いつでも微笑みを

ムラサキハルカ

プロローグ

 祭壇に飾られた笑顔の女性の写真。父親に手を握られながらその一葉を見つめている冴木小夢さえきこゆめに表情は無い。まるでどこかしらに穴が空いてしまったみたいな女の子の横顔を、野々宮陽介ののみやようすけはどこか虚ろな気持ちで眺めている。


 ついこの前まで小夢は元気いっぱいに笑顔が浮かべていて、隣の家に住む陽介はその太陽みたいな女の子のことを愛おしんだ。

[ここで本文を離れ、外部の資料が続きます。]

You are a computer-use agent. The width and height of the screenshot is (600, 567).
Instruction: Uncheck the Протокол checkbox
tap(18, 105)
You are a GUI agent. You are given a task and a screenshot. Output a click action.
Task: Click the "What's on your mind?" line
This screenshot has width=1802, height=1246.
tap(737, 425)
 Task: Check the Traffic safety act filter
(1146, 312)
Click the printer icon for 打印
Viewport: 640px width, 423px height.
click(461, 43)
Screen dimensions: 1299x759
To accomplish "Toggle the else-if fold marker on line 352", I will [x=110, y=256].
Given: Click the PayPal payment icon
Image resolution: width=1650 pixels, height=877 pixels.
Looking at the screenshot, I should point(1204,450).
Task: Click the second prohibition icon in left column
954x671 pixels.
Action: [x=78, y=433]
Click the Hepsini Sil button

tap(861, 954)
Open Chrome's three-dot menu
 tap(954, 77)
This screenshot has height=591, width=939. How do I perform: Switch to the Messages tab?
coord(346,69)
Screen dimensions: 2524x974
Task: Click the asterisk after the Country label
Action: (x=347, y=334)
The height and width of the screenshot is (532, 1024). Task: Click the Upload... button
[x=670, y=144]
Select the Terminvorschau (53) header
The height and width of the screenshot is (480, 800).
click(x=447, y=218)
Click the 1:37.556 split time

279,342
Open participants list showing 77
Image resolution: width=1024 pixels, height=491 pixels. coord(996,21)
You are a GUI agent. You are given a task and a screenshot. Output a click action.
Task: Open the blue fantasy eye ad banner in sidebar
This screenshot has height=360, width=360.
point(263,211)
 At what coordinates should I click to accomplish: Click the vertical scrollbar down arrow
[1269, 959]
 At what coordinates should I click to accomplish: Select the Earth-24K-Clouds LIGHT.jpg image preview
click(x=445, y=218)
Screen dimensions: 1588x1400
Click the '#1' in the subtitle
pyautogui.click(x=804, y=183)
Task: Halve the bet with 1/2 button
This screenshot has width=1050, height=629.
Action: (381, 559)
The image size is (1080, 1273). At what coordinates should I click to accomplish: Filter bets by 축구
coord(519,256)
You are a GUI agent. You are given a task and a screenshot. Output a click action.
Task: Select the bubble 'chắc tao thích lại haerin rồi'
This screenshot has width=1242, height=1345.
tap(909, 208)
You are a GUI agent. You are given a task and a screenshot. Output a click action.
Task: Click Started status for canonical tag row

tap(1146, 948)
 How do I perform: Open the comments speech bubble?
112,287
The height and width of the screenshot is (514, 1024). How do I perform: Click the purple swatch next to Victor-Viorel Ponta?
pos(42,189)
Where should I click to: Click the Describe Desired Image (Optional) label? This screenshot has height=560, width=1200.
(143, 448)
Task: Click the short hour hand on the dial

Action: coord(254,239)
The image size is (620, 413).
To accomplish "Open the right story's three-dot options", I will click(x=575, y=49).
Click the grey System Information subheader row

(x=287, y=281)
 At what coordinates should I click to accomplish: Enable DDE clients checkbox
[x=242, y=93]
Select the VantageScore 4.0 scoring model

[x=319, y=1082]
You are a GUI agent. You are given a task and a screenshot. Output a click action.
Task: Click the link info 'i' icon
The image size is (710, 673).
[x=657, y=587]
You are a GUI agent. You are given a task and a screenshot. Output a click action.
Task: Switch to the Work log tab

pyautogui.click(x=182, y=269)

その輝きが、たった一つの事故によって奪われた。


 今や写真の中の住人となった母親を、小夢はいったいどんな気持ちで見ているんだろうか。それを思うとやりきれない気持ちでいっぱいになる。


「私が、そばにいるからな」


 小夢の父親から発せられた重々しい声。それを聞いて、陽介はハッとし、女の子の手を強く握りこんだ。


「ぼくも……いっしょだから」


 ゆっくりふり向いた小夢には、相も変わらず表情はない。ただ、しっかりと陽介のことを見てくれているらしいのはわかった。

 

 ずっと、一緒にいよう。そう、強く強く誓いを立てた。